• Goal of the exercise
The lines from the one with "At what coordinates should I click to accomplish: Open the Home" through the last line of the material below, copied exactly and free of pictures, make up the whole answer.
═════ Data provided
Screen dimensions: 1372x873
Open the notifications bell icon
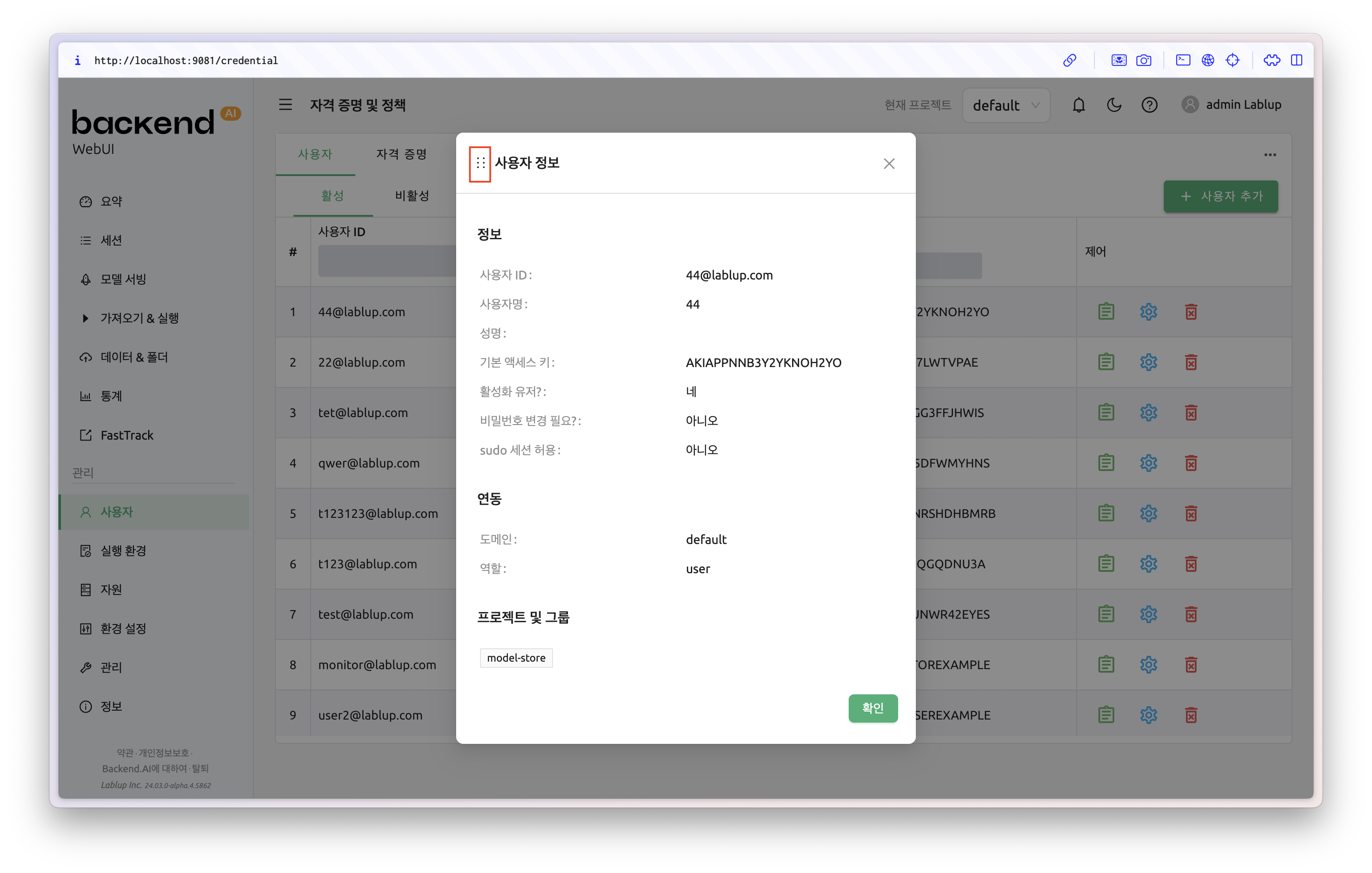[1078, 105]
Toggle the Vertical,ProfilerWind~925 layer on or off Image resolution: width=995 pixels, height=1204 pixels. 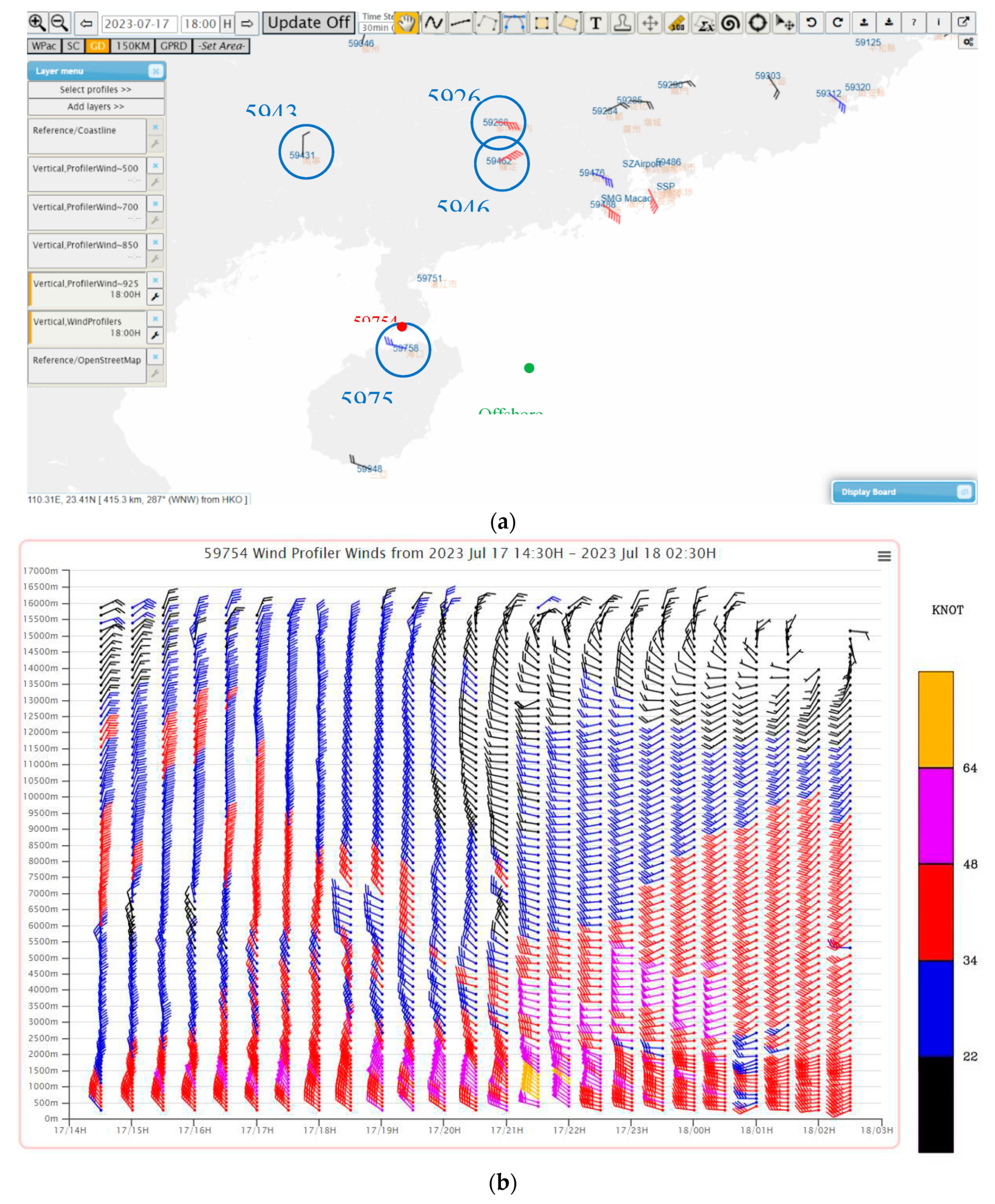[x=86, y=288]
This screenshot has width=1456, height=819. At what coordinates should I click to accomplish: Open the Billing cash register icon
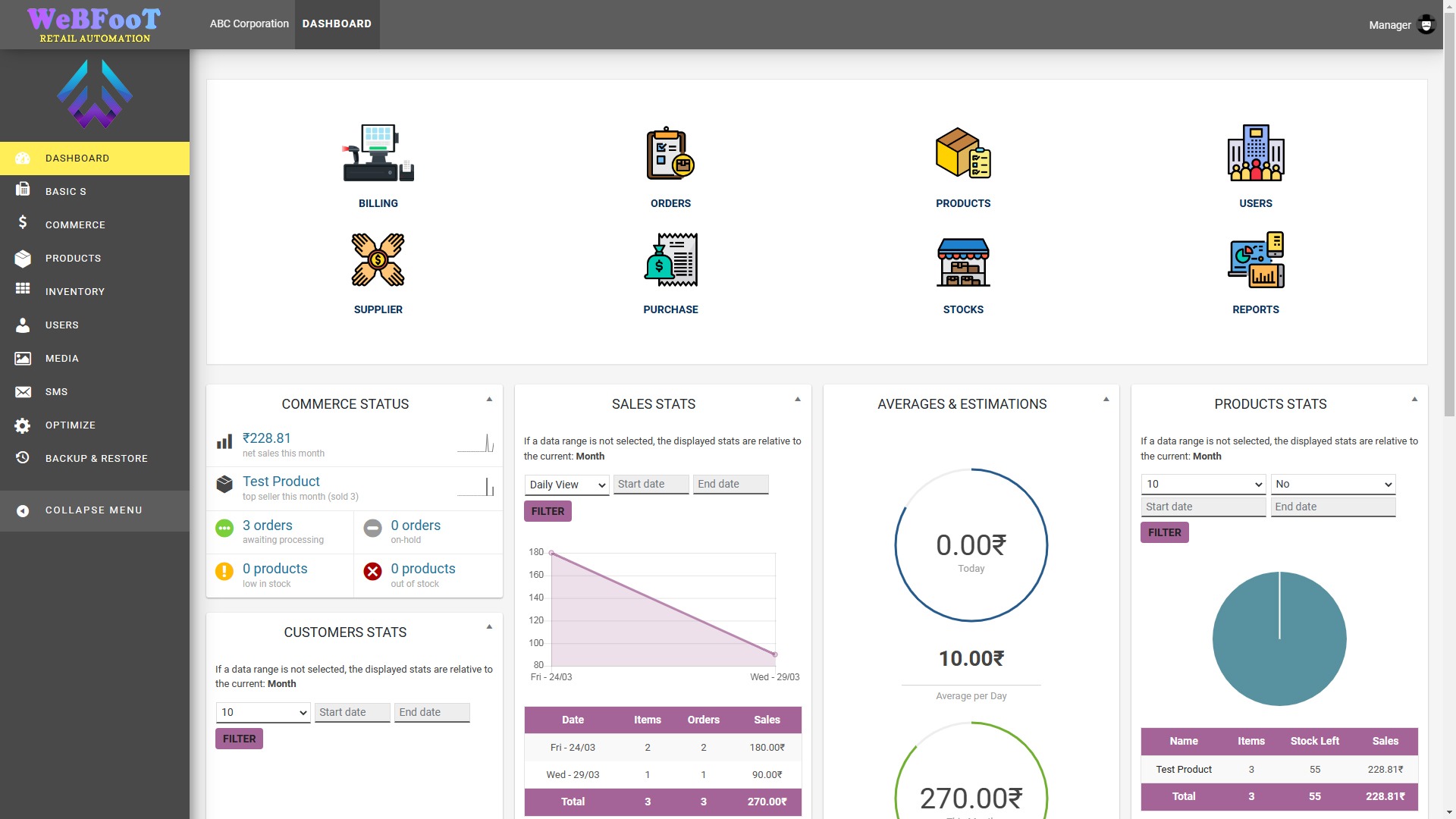tap(378, 153)
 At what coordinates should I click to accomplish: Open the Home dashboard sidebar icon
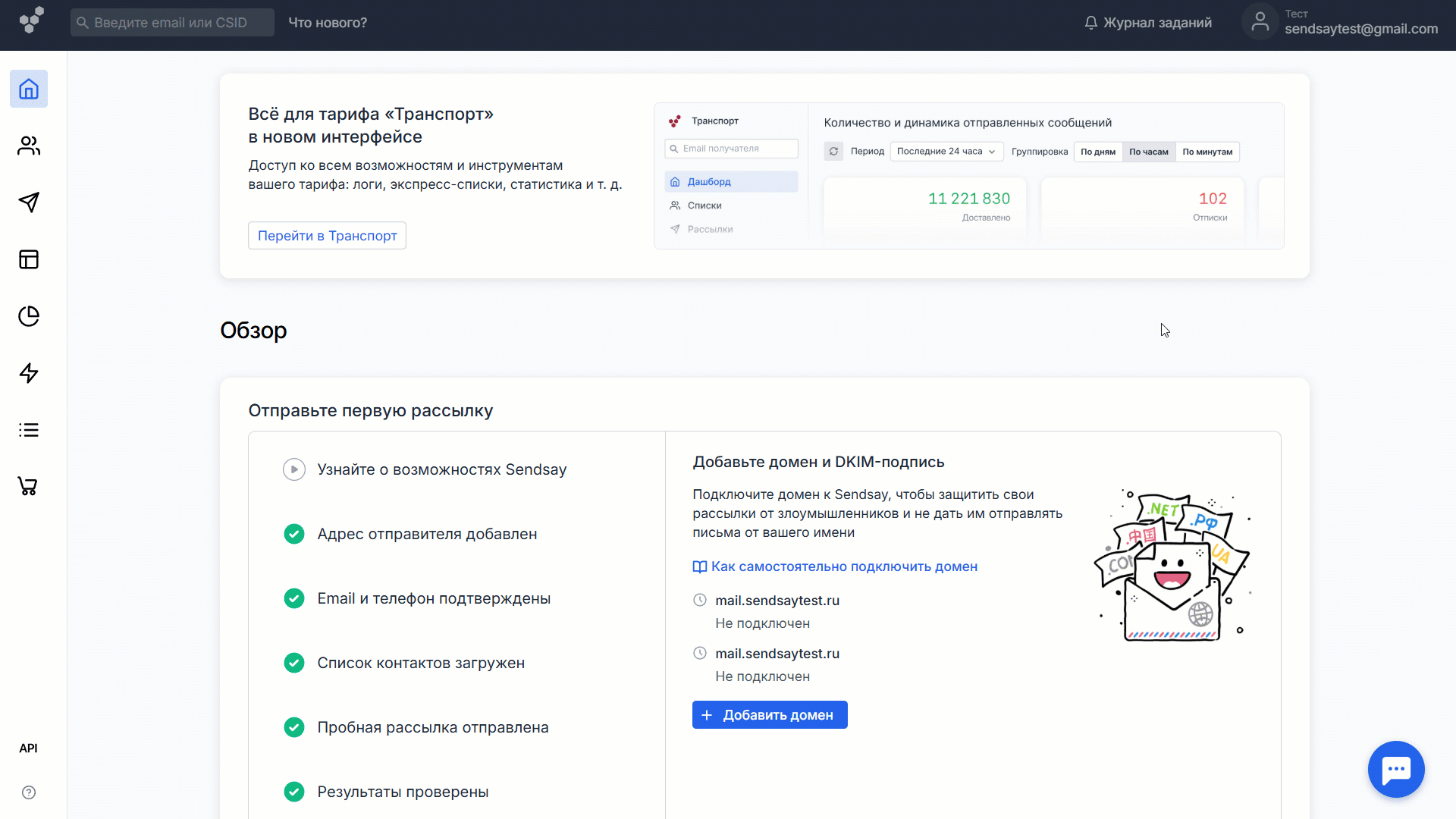29,89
══════════
• Output of the exercise
 At what coordinates should I click to accomplish: Open the Home dashboard sidebar icon
29,89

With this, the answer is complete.